[SOURCE MATERIAL Boundary: Start]

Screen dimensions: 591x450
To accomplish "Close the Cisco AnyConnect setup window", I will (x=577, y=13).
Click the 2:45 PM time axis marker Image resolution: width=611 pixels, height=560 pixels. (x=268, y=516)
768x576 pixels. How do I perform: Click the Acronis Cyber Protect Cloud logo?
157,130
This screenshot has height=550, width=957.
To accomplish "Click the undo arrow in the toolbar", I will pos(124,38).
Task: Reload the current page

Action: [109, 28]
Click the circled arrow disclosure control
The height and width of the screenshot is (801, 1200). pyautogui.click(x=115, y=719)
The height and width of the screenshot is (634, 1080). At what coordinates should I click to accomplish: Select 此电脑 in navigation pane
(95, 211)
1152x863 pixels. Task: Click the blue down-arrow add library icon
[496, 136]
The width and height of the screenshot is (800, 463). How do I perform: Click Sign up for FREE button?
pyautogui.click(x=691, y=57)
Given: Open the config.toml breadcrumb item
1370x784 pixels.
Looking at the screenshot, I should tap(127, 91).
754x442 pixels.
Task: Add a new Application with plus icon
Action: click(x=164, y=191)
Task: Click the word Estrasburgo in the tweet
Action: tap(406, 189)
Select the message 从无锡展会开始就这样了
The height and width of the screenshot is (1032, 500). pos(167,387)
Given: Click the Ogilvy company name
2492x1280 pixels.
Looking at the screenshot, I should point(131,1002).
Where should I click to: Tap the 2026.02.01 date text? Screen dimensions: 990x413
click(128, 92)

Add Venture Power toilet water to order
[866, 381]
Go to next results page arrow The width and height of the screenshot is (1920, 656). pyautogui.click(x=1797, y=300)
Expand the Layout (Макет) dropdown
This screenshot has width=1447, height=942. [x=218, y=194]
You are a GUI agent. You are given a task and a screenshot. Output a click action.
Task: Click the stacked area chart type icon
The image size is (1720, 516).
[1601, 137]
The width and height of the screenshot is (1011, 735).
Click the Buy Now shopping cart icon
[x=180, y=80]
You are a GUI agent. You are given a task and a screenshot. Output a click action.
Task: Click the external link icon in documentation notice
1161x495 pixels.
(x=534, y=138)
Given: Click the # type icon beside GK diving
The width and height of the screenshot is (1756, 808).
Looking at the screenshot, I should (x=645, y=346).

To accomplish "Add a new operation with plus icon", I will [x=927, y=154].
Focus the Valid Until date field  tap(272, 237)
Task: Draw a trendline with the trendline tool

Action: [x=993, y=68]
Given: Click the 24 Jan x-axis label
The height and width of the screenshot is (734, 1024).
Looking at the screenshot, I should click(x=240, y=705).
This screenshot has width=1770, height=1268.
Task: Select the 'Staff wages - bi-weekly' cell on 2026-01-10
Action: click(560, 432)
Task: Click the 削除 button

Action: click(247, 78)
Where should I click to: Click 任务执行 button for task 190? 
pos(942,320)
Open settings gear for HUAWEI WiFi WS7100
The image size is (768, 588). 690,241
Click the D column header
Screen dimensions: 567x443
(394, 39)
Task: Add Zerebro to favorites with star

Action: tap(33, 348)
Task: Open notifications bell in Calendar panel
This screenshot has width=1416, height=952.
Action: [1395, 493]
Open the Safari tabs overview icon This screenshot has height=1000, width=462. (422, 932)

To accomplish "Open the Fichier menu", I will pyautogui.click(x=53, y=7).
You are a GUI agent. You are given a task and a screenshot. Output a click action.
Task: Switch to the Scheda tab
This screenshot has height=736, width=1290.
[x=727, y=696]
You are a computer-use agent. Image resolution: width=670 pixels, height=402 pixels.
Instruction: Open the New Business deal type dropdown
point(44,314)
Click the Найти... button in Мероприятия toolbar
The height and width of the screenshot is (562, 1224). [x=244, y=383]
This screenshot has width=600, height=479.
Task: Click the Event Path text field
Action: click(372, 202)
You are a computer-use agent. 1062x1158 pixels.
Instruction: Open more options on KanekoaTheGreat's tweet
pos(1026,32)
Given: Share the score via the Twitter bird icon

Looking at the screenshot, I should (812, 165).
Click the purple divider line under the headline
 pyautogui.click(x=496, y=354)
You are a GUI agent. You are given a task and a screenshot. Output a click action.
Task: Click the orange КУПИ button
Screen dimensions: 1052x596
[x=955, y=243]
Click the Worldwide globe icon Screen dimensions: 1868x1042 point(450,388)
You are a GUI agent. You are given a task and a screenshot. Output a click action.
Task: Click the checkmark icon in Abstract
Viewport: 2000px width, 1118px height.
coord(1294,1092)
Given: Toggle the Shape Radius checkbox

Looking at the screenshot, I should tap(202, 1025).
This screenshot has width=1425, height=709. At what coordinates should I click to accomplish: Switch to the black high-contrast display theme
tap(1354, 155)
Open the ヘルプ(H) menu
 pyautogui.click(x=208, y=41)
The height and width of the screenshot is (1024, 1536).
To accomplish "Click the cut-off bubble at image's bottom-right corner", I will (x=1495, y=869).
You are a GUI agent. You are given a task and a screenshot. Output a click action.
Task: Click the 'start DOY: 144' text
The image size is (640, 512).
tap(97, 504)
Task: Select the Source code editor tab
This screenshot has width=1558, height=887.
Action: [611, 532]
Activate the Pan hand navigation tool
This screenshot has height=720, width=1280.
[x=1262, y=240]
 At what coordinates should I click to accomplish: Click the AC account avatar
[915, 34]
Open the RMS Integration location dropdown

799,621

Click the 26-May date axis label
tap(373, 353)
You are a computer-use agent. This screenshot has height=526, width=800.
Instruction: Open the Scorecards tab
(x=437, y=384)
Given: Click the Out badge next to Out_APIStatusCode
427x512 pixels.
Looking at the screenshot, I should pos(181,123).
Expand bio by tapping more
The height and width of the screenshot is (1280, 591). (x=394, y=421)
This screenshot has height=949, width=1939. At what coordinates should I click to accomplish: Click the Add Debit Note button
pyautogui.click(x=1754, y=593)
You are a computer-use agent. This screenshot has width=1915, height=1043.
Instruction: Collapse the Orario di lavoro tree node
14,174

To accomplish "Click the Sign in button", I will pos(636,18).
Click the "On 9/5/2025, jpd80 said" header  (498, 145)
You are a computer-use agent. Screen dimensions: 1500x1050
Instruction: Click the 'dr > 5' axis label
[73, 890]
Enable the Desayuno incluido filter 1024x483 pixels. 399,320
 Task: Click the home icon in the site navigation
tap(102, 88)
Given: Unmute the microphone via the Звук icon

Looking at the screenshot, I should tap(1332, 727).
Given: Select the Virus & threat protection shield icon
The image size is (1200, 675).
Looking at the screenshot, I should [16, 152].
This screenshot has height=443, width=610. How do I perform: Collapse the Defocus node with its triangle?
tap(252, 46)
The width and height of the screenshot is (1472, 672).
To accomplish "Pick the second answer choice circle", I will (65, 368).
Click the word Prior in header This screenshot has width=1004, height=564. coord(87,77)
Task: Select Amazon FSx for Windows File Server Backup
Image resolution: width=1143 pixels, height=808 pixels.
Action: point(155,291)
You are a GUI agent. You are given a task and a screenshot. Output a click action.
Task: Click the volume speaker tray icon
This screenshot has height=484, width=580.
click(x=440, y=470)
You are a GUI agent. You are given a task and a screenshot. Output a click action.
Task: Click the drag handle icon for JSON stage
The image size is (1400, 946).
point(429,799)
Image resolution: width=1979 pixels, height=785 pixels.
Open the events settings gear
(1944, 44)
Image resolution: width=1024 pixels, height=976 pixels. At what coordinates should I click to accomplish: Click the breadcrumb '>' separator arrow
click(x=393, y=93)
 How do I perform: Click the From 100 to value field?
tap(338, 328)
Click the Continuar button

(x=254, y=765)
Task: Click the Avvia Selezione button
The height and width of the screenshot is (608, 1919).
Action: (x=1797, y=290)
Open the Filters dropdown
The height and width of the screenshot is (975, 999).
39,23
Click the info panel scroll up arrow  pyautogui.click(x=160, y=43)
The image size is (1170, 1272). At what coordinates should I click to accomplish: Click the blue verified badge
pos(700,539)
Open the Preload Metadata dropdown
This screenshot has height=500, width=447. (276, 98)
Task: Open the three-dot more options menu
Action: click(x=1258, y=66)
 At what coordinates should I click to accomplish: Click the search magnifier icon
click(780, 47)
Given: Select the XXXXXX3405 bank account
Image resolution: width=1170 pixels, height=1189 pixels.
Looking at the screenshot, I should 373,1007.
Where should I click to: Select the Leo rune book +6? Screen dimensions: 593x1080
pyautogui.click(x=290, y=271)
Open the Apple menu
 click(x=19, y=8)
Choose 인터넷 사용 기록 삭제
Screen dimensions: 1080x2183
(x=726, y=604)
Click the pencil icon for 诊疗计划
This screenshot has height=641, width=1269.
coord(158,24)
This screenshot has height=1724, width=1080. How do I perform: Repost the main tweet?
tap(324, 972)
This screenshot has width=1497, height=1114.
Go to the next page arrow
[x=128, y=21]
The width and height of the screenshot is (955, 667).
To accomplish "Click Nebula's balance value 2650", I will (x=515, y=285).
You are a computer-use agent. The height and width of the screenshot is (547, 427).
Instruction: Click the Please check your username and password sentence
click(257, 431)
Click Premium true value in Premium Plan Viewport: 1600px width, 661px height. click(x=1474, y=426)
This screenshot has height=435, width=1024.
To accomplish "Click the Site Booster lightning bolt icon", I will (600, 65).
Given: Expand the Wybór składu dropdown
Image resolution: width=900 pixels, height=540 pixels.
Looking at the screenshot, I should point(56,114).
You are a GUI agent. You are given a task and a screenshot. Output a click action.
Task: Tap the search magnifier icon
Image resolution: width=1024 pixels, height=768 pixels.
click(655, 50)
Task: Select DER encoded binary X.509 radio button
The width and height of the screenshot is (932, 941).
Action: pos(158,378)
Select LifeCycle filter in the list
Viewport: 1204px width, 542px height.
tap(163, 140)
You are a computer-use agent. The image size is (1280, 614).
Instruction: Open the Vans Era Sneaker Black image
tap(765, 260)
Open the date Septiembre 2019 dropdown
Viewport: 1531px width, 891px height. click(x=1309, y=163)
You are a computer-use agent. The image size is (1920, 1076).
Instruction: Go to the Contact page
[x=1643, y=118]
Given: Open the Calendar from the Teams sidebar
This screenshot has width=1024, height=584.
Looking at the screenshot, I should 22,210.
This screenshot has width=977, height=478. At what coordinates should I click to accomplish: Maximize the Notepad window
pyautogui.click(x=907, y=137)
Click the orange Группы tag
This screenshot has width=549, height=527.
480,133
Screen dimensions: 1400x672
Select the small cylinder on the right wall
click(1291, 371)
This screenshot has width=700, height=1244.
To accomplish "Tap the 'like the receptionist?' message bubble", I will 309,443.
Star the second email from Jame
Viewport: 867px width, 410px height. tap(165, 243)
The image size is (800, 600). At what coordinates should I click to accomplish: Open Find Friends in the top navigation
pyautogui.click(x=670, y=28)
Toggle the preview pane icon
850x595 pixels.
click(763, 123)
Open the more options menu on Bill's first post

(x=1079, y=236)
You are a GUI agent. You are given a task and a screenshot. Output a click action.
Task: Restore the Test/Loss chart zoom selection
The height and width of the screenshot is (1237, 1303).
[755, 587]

[SOURCE MATERIAL Boundary: End]

▶ _TASK GOAL_
What the answer needs is every line from the data above with "computer" in it.

▶ _OUTPUT FOR THIS EXERCISE_
You are a computer-use agent. Image resolution: width=670 pixels, height=402 pixels.
You are a computer-use agent. 1062x1158 pixels.
You are a computer-use agent. This screenshot has height=526, width=800.
You are a computer-use agent. This screenshot has width=1915, height=1043.
You are a computer-use agent. Screen dimensions: 1500x1050
You are a computer-use agent. The height and width of the screenshot is (547, 427).
You are a computer-use agent. The image size is (1280, 614).
You are a computer-use agent. The image size is (1920, 1076).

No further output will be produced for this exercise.